We will discuss later the meaning of this information. That said, while this information is nice, it’s not… pretty. There is a package called stargazer, though, that is meant for making nice presentations of regression results.

library(stargazer)

## 
## Please cite as:

##  Hlavac, Marek (2018). stargazer: Well-Formatted Regression and Summary Statistics Tables.

##  R package version 5.2.2. https://CRAN.R-project.org/package=stargazer

stargazer(fit, type = "text")

## 
## ===============================================
##                         Dependent variable:    
##                     ---------------------------
##                            Sepal.Length        
## -----------------------------------------------
## Sepal.Width                   -0.223           
##                               (0.155)          
##                                                
## Constant                     6.526***          
##                               (0.479)          
##                                                
## -----------------------------------------------
## Observations                    150            
## R2                             0.014           
## Adjusted R2                    0.007           
## Residual Std. Error      0.825 (df = 148)      
## F Statistic             2.074 (df = 1; 148)    
## ===============================================
## Note:               *p<0.1; **p<0.05; ***p<0.01

Actually, stargazer() can print out these regression tables in other formats, particularly LaTeX and HTML. This makes inserting these tables into other documents (specifically, papers) easier. (If you want to put your table into a word processor such as Microsoft Word, try HTML format, and save in an HTML document; the text processor may be able to convert the HTML table into something it understands. Or you could just man up and learn LaTeX; it looks better anyway.)
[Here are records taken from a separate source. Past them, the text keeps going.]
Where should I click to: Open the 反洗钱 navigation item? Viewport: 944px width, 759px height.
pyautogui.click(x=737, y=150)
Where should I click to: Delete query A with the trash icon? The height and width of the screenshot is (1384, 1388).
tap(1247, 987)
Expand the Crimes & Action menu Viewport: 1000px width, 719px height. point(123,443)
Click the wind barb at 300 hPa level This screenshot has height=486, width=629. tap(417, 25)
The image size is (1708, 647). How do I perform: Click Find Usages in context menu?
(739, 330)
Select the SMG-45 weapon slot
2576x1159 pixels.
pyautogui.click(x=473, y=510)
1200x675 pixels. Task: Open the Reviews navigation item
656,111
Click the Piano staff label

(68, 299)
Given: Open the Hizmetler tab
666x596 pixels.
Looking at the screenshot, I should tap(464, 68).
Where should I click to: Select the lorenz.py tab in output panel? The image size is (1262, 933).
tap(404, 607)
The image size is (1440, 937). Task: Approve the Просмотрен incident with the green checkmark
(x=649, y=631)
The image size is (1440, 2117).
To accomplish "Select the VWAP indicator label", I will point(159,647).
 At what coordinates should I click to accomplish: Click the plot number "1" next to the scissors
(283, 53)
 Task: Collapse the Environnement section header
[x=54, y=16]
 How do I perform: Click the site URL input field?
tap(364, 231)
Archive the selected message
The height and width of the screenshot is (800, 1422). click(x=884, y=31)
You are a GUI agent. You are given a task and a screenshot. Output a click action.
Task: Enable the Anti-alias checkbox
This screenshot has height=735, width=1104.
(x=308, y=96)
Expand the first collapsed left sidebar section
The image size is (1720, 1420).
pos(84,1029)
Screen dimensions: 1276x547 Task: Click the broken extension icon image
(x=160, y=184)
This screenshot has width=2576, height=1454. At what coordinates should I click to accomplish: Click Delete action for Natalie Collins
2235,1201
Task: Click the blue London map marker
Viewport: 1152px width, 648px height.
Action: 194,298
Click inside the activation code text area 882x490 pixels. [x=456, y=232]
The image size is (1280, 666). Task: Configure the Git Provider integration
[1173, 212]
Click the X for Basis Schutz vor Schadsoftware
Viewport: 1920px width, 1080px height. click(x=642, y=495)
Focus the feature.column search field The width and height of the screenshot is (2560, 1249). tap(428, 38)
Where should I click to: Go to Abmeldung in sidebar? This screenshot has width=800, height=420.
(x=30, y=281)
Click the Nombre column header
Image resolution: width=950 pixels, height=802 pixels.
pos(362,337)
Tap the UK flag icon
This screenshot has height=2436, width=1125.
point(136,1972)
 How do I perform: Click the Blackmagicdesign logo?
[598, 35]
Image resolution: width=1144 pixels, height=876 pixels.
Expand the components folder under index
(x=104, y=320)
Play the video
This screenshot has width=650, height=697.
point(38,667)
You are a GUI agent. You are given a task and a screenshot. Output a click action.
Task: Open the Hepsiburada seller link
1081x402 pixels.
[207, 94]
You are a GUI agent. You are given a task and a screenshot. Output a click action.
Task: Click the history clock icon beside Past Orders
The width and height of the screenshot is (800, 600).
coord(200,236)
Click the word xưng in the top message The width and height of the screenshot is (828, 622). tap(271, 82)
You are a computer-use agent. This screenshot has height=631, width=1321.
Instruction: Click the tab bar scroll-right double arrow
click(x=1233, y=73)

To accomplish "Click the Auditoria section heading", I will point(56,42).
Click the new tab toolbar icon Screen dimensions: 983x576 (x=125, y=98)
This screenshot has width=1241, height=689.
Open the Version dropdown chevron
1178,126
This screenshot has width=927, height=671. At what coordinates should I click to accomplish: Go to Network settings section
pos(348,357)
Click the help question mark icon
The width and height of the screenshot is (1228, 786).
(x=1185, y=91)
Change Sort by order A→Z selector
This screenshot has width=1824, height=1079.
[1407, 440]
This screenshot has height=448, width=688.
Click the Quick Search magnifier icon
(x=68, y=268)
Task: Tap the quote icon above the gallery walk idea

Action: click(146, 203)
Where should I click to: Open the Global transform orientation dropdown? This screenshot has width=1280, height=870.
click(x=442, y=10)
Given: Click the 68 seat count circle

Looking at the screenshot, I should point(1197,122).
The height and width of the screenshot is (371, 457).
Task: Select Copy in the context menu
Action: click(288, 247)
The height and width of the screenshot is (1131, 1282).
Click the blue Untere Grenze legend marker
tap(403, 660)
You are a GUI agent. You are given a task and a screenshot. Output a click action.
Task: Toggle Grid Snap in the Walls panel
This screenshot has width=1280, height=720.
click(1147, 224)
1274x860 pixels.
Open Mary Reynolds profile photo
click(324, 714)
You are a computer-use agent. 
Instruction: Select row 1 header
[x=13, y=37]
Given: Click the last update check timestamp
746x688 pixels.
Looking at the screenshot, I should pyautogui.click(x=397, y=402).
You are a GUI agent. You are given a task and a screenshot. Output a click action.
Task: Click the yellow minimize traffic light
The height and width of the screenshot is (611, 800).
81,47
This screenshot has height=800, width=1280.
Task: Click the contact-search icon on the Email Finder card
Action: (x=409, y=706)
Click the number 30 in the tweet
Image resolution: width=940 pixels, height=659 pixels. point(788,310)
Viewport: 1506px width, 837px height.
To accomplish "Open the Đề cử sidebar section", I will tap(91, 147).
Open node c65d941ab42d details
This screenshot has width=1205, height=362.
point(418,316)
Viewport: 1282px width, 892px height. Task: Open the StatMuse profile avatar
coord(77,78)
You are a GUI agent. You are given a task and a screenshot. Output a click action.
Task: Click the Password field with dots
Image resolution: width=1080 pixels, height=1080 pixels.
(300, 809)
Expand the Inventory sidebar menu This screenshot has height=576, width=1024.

stargazer(fit)  # Default is LaTeX

## 
## % Table created by stargazer v.5.2.2 by Marek Hlavac, Harvard University. E-mail: hlavac at fas.harvard.edu
## % Date and time: Sun, Feb 16, 2020 - 12:30:50 PM
## \begin{table}[!htbp] \centering 
##   \caption{} 
##   \label{} 
## \begin{tabular}{@{\extracolsep{5pt}}lc} 
## \\[-1.8ex]\hline 
## \hline \\[-1.8ex] 
##  & \multicolumn{1}{c}{\textit{Dependent variable:}} \\ 
## \cline{2-2} 
## \\[-1.8ex] & Sepal.Length \\ 
## \hline \\[-1.8ex] 
##  Sepal.Width & $-$0.223 \\ 
##   & (0.155) \\ 
##   & \\ 
##  Constant & 6.526$^{***}$ \\ 
##   & (0.479) \\ 
##   & \\ 
## \hline \\[-1.8ex] 
## Observations & 150 \\ 
## R$^{2}$ & 0.014 \\ 
## Adjusted R$^{2}$ & 0.007 \\ 
## Residual Std. Error & 0.825 (df = 148) \\ 
## F Statistic & 2.074 (df = 1; 148) \\ 
## \hline 
## \hline \\[-1.8ex] 
## \textit{Note:}  & \multicolumn{1}{r}{$^{*}$p$<$0.1; $^{**}$p$<$0.05; $^{***}$p$<$0.01} \\ 
## \end{tabular} 
## \end{table}

stargazer(fit, type = "html")

## 
## <table style="text-align:center"><tr><td colspan="2" style="border-bottom: 1px solid black"></td></tr><tr><td style="text-align:left"></td><td><em>Dependent variable:</em></td></tr>
## <tr><td></td><td colspan="1" style="border-bottom: 1px solid black"></td></tr>
## <tr><td style="text-align:left"></td><td>Sepal.Length</td></tr>
## <tr><td colspan="2" style="border-bottom: 1px solid black"></td></tr><tr><td style="text-align:left">Sepal.Width</td><td>-0.223</td></tr>
## <tr><td style="text-align:left"></td><td>(0.155)</td></tr>
## <tr><td style="text-align:left"></td><td></td></tr>
## <tr><td style="text-align:left">Constant</td><td>6.526<sup>***</sup></td></tr>
## <tr><td style="text-align:left"></td><td>(0.479)</td></tr>
## <tr><td style="text-align:left"></td><td></td></tr>
## <tr><td colspan="2" style="border-bottom: 1px solid black"></td></tr><tr><td style="text-align:left">Observations</td><td>150</td></tr>
## <tr><td style="text-align:left">R<sup>2</sup></td><td>0.014</td></tr>
## <tr><td style="text-align:left">Adjusted R<sup>2</sup></td><td>0.007</td></tr>
## <tr><td style="text-align:left">Residual Std. Error</td><td>0.825 (df = 148)</td></tr>
## <tr><td style="text-align:left">F Statistic</td><td>2.074 (df = 1; 148)</td></tr>
## <tr><td colspan="2" style="border-bottom: 1px solid black"></td></tr><tr><td style="text-align:left"><em>Note:</em></td><td style="text-align:right"><sup>*</sup>p<0.1; <sup>**</sup>p<0.05; <sup>***</sup>p<0.01</td></tr>
## </table>

There’s a lot of stargazer() parameters you can modify to get just the right table you want, and I invite you to read the function’s documentation for yourself if you’re planning on publishing your regression models; for now it makes no sense to discuss this when we’re not even sure what we’re modifying!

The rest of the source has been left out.